··· Given records ···
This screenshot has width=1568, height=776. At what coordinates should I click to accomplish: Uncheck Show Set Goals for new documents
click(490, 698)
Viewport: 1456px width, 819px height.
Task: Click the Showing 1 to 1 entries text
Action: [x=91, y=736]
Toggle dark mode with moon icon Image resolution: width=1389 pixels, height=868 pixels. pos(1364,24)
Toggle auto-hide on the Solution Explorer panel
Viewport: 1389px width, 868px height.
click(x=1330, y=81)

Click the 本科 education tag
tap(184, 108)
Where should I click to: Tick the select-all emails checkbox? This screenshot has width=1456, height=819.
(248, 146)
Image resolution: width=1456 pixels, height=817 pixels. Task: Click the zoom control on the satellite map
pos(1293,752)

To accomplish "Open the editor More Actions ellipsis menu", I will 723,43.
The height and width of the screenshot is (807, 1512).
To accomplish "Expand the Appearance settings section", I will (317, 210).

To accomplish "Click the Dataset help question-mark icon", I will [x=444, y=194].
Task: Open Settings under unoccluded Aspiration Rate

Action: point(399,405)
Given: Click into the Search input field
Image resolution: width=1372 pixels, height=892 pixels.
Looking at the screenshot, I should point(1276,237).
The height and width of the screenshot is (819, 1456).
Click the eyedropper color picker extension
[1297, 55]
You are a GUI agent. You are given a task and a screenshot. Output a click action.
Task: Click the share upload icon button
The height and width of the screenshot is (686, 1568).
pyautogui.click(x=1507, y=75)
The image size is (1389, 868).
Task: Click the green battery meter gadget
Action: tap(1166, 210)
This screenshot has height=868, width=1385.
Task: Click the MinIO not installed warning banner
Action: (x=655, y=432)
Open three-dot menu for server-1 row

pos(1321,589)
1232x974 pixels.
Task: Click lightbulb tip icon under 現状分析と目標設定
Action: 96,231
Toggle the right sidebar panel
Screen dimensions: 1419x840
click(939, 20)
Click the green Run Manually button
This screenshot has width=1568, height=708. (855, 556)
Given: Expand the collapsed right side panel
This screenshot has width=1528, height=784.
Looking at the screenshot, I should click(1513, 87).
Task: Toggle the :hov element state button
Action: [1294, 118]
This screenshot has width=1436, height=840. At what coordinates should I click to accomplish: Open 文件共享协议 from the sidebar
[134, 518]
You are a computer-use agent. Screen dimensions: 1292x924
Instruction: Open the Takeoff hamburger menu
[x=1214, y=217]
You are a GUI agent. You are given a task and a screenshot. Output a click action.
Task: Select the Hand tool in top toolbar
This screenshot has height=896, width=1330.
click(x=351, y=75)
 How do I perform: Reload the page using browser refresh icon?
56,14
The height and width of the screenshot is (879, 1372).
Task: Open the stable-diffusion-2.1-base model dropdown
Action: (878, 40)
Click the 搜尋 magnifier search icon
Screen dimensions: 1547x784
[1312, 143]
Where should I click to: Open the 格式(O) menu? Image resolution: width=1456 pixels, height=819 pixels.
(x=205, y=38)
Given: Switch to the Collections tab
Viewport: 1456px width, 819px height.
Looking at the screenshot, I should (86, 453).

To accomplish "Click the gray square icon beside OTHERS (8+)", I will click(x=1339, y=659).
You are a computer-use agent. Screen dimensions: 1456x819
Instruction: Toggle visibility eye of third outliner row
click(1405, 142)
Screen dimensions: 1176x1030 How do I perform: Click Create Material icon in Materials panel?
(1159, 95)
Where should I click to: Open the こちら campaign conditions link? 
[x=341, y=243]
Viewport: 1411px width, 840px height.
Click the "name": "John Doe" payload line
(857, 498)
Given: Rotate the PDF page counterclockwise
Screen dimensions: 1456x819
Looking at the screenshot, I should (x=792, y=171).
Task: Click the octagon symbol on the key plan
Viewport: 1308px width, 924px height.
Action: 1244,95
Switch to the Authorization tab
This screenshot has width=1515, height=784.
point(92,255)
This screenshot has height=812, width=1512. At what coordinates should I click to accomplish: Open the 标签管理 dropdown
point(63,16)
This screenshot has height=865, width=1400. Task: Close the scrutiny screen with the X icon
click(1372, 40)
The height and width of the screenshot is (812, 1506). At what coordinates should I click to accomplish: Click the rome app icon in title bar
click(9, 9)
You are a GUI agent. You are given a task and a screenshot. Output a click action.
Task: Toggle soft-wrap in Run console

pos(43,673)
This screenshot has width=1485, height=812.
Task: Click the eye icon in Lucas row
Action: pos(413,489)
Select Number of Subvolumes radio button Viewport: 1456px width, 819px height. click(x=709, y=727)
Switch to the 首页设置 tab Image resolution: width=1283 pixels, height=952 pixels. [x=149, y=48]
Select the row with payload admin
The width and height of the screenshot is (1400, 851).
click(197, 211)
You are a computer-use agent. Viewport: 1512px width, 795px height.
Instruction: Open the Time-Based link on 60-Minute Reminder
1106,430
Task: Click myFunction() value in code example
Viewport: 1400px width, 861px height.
···
Extract each line of the material exactly as it stands.

Output below —
This screenshot has width=1568, height=776. At what coordinates should I click to accomplish: Uncheck Show Set Goals for new documents
click(490, 698)
Viewport: 1456px width, 819px height.
Task: Click the Showing 1 to 1 entries text
Action: [x=91, y=736]
Toggle dark mode with moon icon Image resolution: width=1389 pixels, height=868 pixels. pos(1364,24)
Toggle auto-hide on the Solution Explorer panel
Viewport: 1389px width, 868px height.
click(x=1330, y=81)

Click the 本科 education tag
tap(184, 108)
Where should I click to: Tick the select-all emails checkbox? This screenshot has width=1456, height=819.
(248, 146)
Image resolution: width=1456 pixels, height=817 pixels. Task: Click the zoom control on the satellite map
pos(1293,752)

To accomplish "Open the editor More Actions ellipsis menu", I will 723,43.
The height and width of the screenshot is (807, 1512).
To accomplish "Expand the Appearance settings section", I will (317, 210).

To accomplish "Click the Dataset help question-mark icon", I will [x=444, y=194].
Task: Open Settings under unoccluded Aspiration Rate

Action: point(399,405)
Given: Click into the Search input field
Image resolution: width=1372 pixels, height=892 pixels.
Looking at the screenshot, I should point(1276,237).
The height and width of the screenshot is (819, 1456).
Click the eyedropper color picker extension
[1297, 55]
You are a GUI agent. You are given a task and a screenshot. Output a click action.
Task: Click the share upload icon button
The height and width of the screenshot is (686, 1568).
pyautogui.click(x=1507, y=75)
The image size is (1389, 868).
Task: Click the green battery meter gadget
Action: tap(1166, 210)
This screenshot has height=868, width=1385.
Task: Click the MinIO not installed warning banner
Action: (x=655, y=432)
Open three-dot menu for server-1 row

pos(1321,589)
1232x974 pixels.
Task: Click lightbulb tip icon under 現状分析と目標設定
Action: 96,231
Toggle the right sidebar panel
Screen dimensions: 1419x840
click(939, 20)
Click the green Run Manually button
This screenshot has width=1568, height=708. (855, 556)
Given: Expand the collapsed right side panel
This screenshot has width=1528, height=784.
Looking at the screenshot, I should click(1513, 87).
Task: Toggle the :hov element state button
Action: [1294, 118]
This screenshot has width=1436, height=840. At what coordinates should I click to accomplish: Open 文件共享协议 from the sidebar
[134, 518]
You are a computer-use agent. Screen dimensions: 1292x924
Instruction: Open the Takeoff hamburger menu
[x=1214, y=217]
You are a GUI agent. You are given a task and a screenshot. Output a click action.
Task: Select the Hand tool in top toolbar
This screenshot has height=896, width=1330.
click(x=351, y=75)
 How do I perform: Reload the page using browser refresh icon?
56,14
The height and width of the screenshot is (879, 1372).
Task: Open the stable-diffusion-2.1-base model dropdown
Action: (878, 40)
Click the 搜尋 magnifier search icon
Screen dimensions: 1547x784
[1312, 143]
Where should I click to: Open the 格式(O) menu? Image resolution: width=1456 pixels, height=819 pixels.
(x=205, y=38)
Given: Switch to the Collections tab
Viewport: 1456px width, 819px height.
Looking at the screenshot, I should (86, 453).

To accomplish "Click the gray square icon beside OTHERS (8+)", I will click(x=1339, y=659).
You are a computer-use agent. Screen dimensions: 1456x819
Instruction: Toggle visibility eye of third outliner row
click(1405, 142)
Screen dimensions: 1176x1030 How do I perform: Click Create Material icon in Materials panel?
(1159, 95)
Where should I click to: Open the こちら campaign conditions link? 
[x=341, y=243]
Viewport: 1411px width, 840px height.
Click the "name": "John Doe" payload line
(857, 498)
Given: Rotate the PDF page counterclockwise
Screen dimensions: 1456x819
Looking at the screenshot, I should (x=792, y=171).
Task: Click the octagon symbol on the key plan
Viewport: 1308px width, 924px height.
Action: 1244,95
Switch to the Authorization tab
This screenshot has width=1515, height=784.
point(92,255)
This screenshot has height=812, width=1512. At what coordinates should I click to accomplish: Open the 标签管理 dropdown
point(63,16)
This screenshot has height=865, width=1400. Task: Close the scrutiny screen with the X icon
click(1372, 40)
The height and width of the screenshot is (812, 1506). At what coordinates should I click to accomplish: Click the rome app icon in title bar
click(9, 9)
You are a GUI agent. You are given a task and a screenshot. Output a click action.
Task: Toggle soft-wrap in Run console

pos(43,673)
This screenshot has width=1485, height=812.
Task: Click the eye icon in Lucas row
Action: pos(413,489)
Select Number of Subvolumes radio button Viewport: 1456px width, 819px height. click(x=709, y=727)
Switch to the 首页设置 tab Image resolution: width=1283 pixels, height=952 pixels. [x=149, y=48]
Select the row with payload admin
The width and height of the screenshot is (1400, 851).
click(197, 211)
You are a computer-use agent. Viewport: 1512px width, 795px height.
Instruction: Open the Time-Based link on 60-Minute Reminder
1106,430
Task: Click myFunction() value in code example
Viewport: 1400px width, 861px height.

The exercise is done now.